Here, the eccentric and occasionally infuriating genius looks to the Bible for support of his belief that prostitution is spiritually sanctioned by the Judeo-Christian God and Jesus. He does this in a series of adaptations of Old and New Testament stories, all supported by a whoppingly big appendix/afterword outlining his argument, primary sources, and secondary sources.
Along the way, Brown also argues that God and Jesus were both highly supportive of rebels -- specifically, those who were religiously disobedient. It's all very interesting, and the stories themselves are beautifully and simply drawn. Brown's art has never been so perfectly and deceptively simple.
As a religious and philosophical argument, though, Mary Wept Over the Feet of Jesus could be used to teach a specific type of fallacious reasoning. Brown's arguments about religious obedience basically require him to focus exclusively on the instances in which God or Jesus act in such a way as to support his argument -- incidents in which this is not so are either skimmed over or avoided entirely. Scholars who disagree with him are cited in the appendix only as straw men to be demolished. It's a rigged game of argumentation, and seductively convincing until one twigs to it.
Brown's unstinting support of prostitution can almost go without comment here -- it's the same one as in Paying for It, now deployed with Biblical support for the spiritual awesomeness of paid sex, all of it channeled through Brown's deployment of a long-standing theological argument that Mary, the Mother of Jesus, was a prostitute and that Christ was conceived during an incident of purchased sex.
In Brown's world, sex shouldn't be regulated in any way by the government -- hence decriminalization and not legalization. And all problems associated with prostitution, most prominently all the physical dangers to prostitutes from STD's to sex slavery, are a result of the criminalization of prostitution and not prostitution itself.
So here we are with yet another brilliant, frustrating, infuriating comic from Chester Brown. I'd actually have liked more comics -- the graphic-novel portion is almost equaled in length by the appendix, and as much as I enjoy Brown's appendices, it's his cartooning I want.
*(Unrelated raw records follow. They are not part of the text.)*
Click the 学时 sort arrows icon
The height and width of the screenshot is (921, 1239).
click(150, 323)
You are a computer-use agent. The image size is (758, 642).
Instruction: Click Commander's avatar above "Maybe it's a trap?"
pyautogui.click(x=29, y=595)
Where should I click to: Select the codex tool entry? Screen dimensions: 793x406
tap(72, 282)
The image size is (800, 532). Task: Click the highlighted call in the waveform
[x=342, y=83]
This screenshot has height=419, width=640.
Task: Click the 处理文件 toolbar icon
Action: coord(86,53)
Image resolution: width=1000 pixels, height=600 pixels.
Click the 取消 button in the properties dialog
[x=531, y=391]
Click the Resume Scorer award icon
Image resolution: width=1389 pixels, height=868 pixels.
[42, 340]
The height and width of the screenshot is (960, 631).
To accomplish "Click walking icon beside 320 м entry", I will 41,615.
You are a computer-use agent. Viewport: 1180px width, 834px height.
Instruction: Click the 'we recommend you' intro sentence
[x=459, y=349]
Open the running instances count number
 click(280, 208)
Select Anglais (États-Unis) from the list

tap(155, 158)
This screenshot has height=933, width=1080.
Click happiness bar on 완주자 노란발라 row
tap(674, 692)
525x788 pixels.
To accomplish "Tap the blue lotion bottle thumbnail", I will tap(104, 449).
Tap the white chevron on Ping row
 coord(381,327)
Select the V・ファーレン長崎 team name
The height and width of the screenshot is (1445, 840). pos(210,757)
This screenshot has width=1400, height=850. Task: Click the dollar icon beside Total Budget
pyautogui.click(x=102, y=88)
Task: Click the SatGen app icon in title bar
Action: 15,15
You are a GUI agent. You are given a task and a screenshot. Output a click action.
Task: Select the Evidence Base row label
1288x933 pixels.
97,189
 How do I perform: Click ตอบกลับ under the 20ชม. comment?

One of the other philosophical oddities of the text comes with Brown's argument that God/Jesus want people to disobey him. As Brown expands upon this concept in the appendix, complete with a bonus adaptation of the Book of Job, something weird happens. A concept that has its roots in Liberation Theology (thanks, Paul Meahan) mutates in Brown's argument into something almost Satanic: God's message to humanity, like Aleister Crowley's message, is 'Do what thou wilt is the whole of the law.' Though Brown's God (like XTC) probably appends 'unless you hurt someone.'
So go out and buy this book. It's great. It works even better if one has read Paying for It, but that's not a necessary read -- just another good one. Whether or not one agrees with Brown in whole or in part, he's a talent who delivers fine cartooning and thought-provoking arguments. Long may he run. Highly recommended.